- [Entries supplied]
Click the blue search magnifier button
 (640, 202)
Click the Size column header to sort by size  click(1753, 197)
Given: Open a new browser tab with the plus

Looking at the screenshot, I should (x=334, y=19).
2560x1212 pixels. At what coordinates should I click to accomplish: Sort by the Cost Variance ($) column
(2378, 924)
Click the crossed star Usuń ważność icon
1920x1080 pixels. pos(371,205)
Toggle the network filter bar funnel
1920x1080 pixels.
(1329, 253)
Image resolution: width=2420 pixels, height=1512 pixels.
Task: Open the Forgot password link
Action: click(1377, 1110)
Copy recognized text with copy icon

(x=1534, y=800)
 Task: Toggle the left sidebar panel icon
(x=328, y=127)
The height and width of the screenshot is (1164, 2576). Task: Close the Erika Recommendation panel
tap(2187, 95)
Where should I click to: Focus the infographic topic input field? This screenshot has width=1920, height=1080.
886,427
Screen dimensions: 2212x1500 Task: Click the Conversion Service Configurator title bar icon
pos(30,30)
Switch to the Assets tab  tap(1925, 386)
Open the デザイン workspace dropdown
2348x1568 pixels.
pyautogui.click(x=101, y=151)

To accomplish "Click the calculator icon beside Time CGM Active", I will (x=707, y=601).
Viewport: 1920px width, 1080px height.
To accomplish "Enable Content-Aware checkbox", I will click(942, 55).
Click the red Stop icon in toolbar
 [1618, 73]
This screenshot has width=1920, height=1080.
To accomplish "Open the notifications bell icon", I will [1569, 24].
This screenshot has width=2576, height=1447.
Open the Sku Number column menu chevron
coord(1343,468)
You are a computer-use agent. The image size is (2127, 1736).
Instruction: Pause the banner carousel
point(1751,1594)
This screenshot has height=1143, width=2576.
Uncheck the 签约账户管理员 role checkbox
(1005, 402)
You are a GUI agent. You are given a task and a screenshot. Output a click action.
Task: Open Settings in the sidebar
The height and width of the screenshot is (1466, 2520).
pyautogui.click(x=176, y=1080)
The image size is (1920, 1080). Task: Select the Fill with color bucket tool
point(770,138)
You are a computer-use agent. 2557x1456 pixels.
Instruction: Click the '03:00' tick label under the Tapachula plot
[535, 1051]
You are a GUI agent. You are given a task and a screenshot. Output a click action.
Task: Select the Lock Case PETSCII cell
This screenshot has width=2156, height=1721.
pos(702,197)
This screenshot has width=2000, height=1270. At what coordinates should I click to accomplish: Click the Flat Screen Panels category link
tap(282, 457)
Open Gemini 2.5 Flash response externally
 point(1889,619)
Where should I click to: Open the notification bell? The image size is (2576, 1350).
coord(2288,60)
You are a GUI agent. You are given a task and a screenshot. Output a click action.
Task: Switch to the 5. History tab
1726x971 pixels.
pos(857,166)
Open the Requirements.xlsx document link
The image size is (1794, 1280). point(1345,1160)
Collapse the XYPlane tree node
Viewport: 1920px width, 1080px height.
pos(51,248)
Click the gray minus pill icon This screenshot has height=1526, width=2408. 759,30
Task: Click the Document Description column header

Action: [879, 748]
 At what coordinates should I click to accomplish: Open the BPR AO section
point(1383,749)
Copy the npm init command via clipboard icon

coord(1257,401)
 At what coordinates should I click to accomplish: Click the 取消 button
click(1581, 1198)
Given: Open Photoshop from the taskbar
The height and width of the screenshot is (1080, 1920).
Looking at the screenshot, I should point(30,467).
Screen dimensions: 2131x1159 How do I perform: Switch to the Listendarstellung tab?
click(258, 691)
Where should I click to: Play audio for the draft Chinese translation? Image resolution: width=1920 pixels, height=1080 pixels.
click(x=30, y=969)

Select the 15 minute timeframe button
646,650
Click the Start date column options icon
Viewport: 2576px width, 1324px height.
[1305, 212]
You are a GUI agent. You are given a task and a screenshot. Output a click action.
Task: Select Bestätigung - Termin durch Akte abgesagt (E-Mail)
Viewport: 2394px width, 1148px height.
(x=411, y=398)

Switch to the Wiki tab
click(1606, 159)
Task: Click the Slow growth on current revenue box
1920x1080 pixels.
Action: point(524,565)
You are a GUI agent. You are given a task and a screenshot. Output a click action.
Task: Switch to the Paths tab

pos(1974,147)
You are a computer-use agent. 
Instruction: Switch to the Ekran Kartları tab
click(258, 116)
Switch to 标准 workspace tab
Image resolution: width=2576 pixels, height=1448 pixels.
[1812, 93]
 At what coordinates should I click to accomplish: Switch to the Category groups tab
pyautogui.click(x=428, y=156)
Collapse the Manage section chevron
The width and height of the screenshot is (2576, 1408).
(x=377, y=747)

- [Your assignment]
Within the entries, find all lines holding "computer" and copy each one.

- [Result of the task]
You are a computer-use agent. The image size is (2127, 1736).
You are a computer-use agent. 2557x1456 pixels.
You are a computer-use agent. 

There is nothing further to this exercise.